Reputation: 209
I'm new to data analytics. I'm trying some models in python Sklearn. I have a dataset in which some of the columns have text columns. Like below,
Dataset
Is there a way to convert these column values into numbers in pandas or Sklearn?. Assigning numbers to these values will be right?. And what if a new string pops out in test data?.
Please advice.
Upvotes: 10
Views: 15085
Reputation: 501
I think it would be better to use OrdinalEncoder if you want to transform feature columns, because it's meant for categorical features (LabelEncoder is meant for labels). Also, it can handle values not seen in training and multiple features at the same time.

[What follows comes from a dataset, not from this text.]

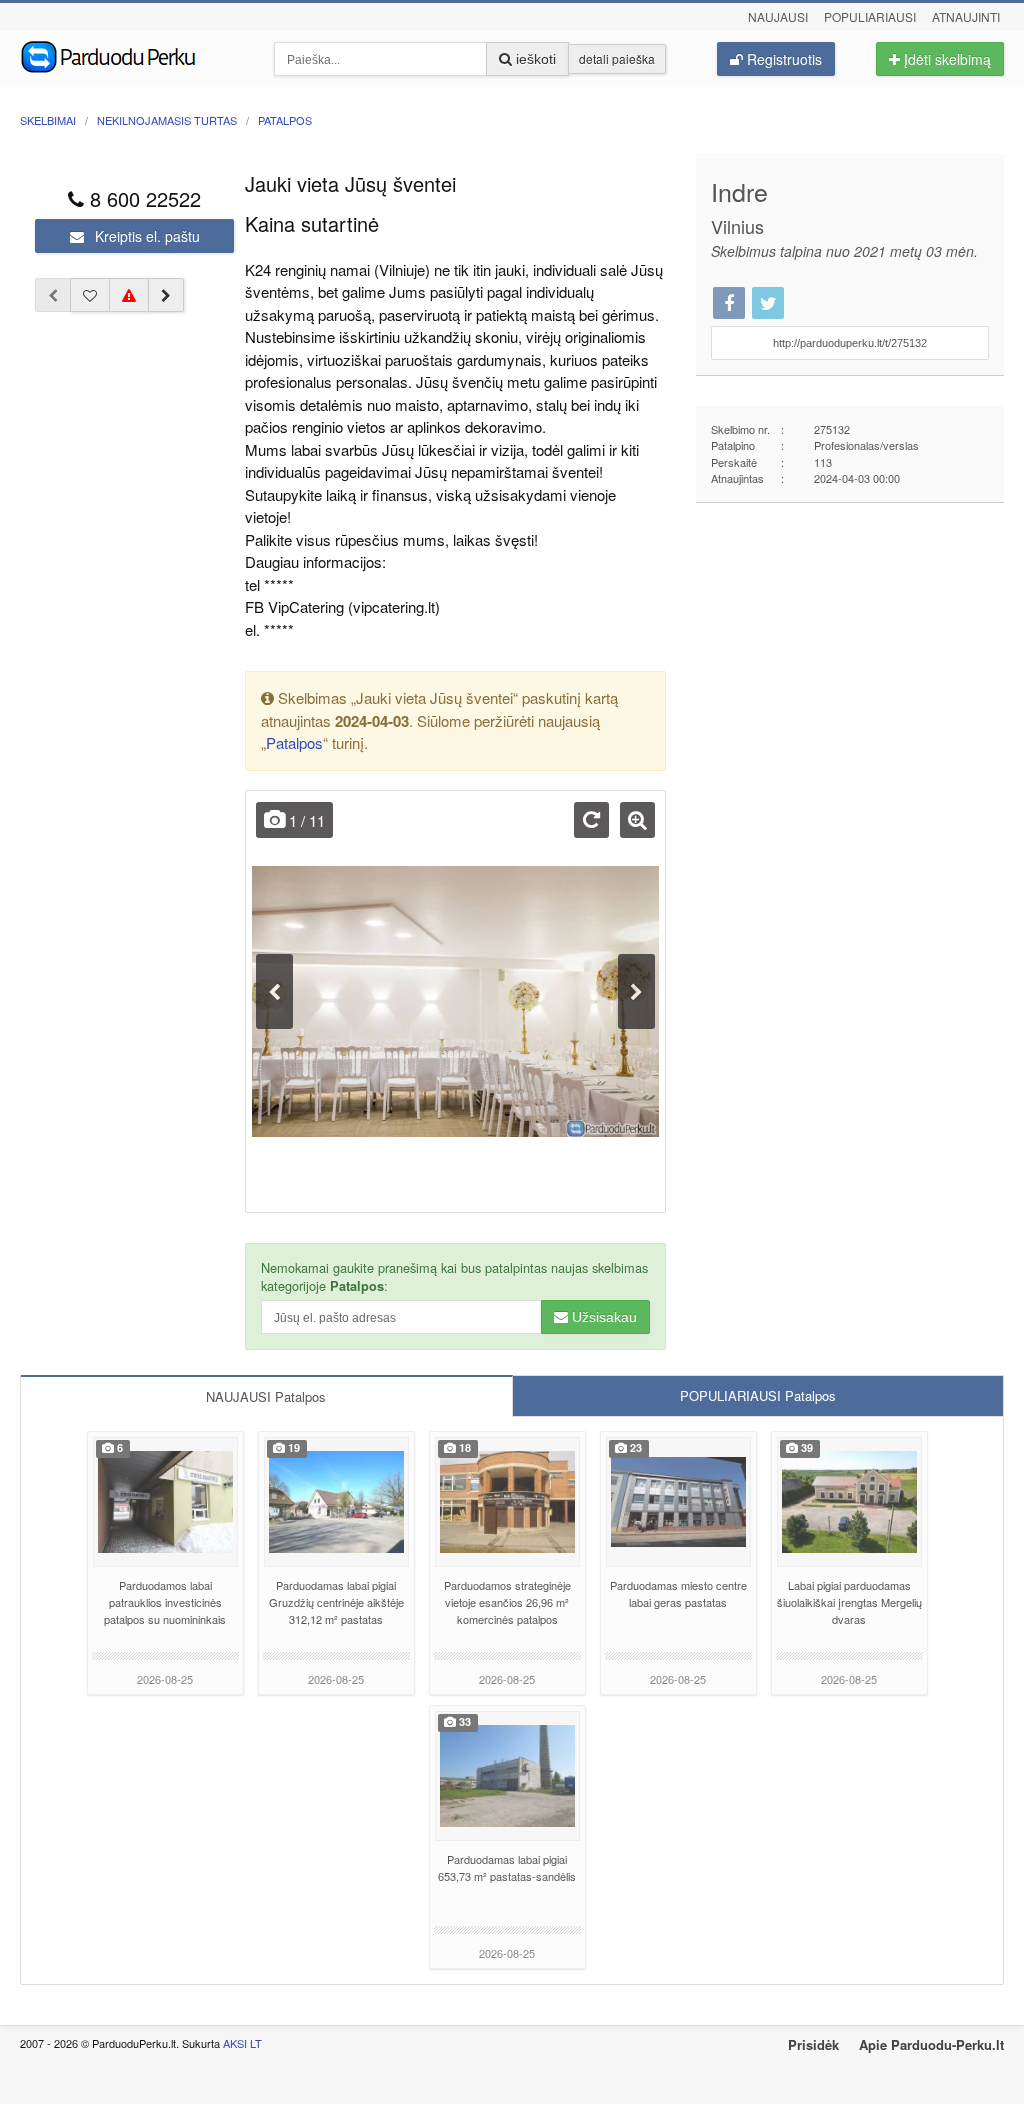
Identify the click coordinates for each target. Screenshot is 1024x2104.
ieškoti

An example:
from sklearn.preprocessing import OrdinalEncoder
features = ["city", "age", ...]
encoder = OrdinalEncoder(
handle_unknown='use_encoded_value',
unknown_value=-1
).fit(train[features])
train[features] = encoder.transform(train[features])
test[features] = encoder.transform(test[features])
More on the documentation: https://scikit-learn.org/stable/modules/generated/sklearn.preprocessing.OrdinalEncoder.html
Upvotes: 0
Reputation: 2529
Consider using Label Encoding - it transforms the categorical data by assigning each category an integer between 0 and the num_of_categories-1:
from sklearn.preprocessing import LabelEncoder
df = pd.DataFrame(['a','b','c','d','a','c','a','d'], columns=['letter'])
letter
0 a
1 b
2 c
3 d
4 a
5 c
6 a
Applying:
le = LabelEncoder()
encoded_series = df[df.columns[:]].apply(le.fit_transform)
encoded_series:
letter
0 0
1 1
2 2
3 3
4 0
5 2
6 0
7 3
Upvotes: 3
Reputation: 36555
You can convert them into integer codes by using the categorical datatype.
column = column.astype('category')
column_encoded = column.cat.codes
As long as use use a tree based model with deep enough trees, eg GradientBoostingClassifier(max_depth=10
), your model should be able to split out the categories again.
Upvotes: 0